▶ [What you should do] Among the records that follow, how many lines include the string "will"? Only the number is wanted.

═════ Records supplied ═════

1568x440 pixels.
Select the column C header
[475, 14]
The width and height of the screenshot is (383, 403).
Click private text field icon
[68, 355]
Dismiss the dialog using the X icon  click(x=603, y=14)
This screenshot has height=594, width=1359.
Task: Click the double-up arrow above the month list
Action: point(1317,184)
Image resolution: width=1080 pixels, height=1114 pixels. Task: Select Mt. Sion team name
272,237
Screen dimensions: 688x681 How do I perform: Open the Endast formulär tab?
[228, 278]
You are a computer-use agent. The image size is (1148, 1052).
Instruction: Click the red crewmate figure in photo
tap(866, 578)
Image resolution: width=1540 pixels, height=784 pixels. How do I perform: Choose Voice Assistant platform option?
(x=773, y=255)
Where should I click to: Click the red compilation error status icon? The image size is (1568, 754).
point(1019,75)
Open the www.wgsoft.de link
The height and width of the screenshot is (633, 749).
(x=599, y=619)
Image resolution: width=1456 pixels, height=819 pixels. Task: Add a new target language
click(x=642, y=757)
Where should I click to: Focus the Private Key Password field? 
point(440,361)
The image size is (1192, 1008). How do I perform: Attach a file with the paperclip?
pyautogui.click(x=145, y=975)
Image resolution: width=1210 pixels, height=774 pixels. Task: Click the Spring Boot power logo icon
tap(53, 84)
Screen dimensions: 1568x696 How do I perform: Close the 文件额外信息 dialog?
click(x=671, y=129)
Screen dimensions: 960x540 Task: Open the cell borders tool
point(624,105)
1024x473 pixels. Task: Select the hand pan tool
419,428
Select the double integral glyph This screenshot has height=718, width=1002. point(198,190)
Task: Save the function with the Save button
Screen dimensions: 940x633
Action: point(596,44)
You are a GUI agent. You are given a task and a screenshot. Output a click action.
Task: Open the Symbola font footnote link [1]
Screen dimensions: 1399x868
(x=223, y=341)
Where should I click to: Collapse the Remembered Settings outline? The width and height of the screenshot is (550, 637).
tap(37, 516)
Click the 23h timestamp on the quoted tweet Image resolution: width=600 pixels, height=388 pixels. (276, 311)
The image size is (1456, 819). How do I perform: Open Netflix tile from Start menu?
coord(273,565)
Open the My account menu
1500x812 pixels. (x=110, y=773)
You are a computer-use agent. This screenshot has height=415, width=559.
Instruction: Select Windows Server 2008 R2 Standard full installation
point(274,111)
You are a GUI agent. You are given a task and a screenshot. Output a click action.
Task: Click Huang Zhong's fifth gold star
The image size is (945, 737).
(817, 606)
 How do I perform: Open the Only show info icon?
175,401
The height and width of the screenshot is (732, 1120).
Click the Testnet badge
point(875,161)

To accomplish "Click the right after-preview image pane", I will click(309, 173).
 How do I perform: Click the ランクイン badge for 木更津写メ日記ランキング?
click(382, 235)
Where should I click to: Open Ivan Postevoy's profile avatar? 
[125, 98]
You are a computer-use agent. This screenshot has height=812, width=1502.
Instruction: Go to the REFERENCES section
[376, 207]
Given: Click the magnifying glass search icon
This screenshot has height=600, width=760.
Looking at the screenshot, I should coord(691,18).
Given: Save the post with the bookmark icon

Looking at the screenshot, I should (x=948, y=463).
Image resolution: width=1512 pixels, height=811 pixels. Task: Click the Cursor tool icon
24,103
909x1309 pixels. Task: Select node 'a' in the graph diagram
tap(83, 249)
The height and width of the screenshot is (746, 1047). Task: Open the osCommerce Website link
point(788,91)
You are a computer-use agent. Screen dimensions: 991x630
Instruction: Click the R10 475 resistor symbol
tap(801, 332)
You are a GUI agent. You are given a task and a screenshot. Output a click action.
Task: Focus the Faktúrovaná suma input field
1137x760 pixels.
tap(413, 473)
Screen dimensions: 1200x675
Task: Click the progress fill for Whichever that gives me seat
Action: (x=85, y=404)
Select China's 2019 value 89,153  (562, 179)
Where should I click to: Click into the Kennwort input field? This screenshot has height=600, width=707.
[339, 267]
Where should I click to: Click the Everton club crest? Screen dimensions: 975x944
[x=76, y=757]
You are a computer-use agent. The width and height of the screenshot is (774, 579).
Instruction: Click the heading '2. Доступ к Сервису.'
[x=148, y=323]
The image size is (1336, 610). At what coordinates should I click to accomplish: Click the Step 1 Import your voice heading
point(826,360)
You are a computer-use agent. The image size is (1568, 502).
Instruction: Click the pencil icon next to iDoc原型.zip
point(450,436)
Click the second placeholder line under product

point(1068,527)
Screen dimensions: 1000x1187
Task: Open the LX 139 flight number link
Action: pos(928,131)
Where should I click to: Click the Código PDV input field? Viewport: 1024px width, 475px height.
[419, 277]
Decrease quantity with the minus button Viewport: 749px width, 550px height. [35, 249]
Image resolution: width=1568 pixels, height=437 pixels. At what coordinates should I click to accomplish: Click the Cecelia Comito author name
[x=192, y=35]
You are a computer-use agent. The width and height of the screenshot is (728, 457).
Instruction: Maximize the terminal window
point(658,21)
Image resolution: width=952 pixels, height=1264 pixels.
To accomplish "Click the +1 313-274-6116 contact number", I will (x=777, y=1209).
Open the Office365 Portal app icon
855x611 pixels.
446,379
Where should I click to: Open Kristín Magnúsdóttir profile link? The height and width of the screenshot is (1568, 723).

═════

▶ [Solution for this exercise] 2